##### Records for the task #####

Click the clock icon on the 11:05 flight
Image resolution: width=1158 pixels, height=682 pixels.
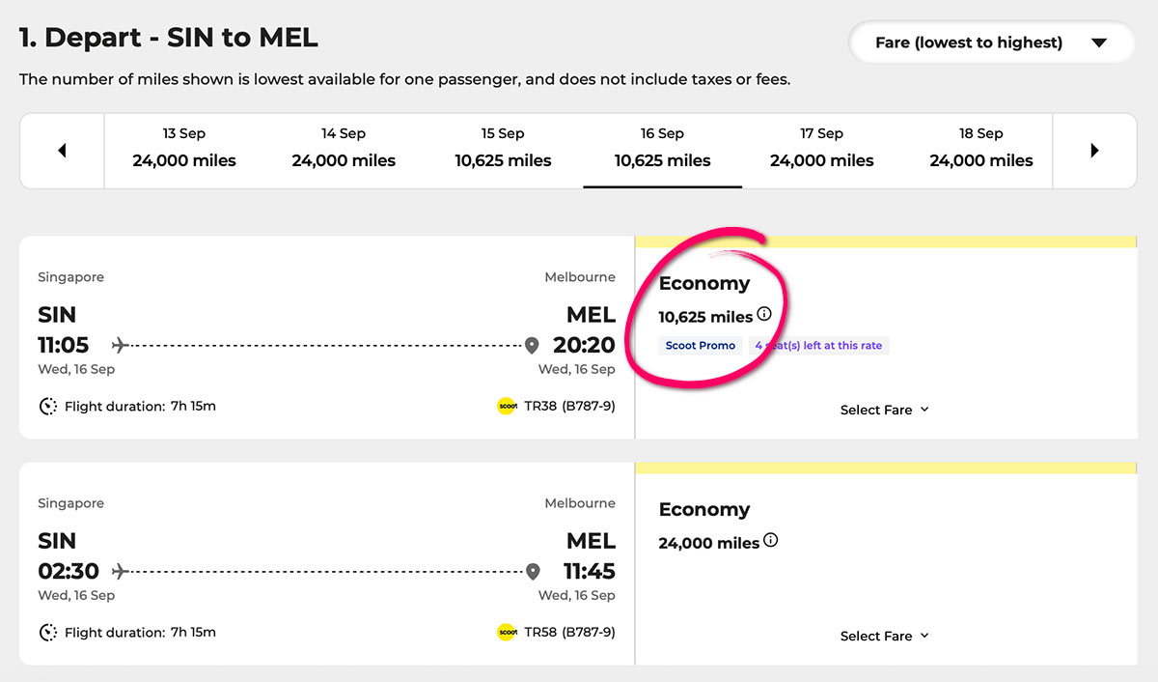pyautogui.click(x=47, y=407)
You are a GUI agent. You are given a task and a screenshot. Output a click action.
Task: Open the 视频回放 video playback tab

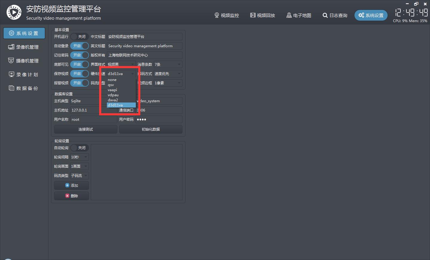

#####

- What is required -
Without any pictures, return the material above exactly.

- Result for this task -
Click the clock icon on the 11:05 flight
Image resolution: width=1158 pixels, height=682 pixels.
pyautogui.click(x=47, y=407)
You are a GUI agent. You are given a task and a screenshot. Output a click action.
Task: Open the 视频回放 video playback tab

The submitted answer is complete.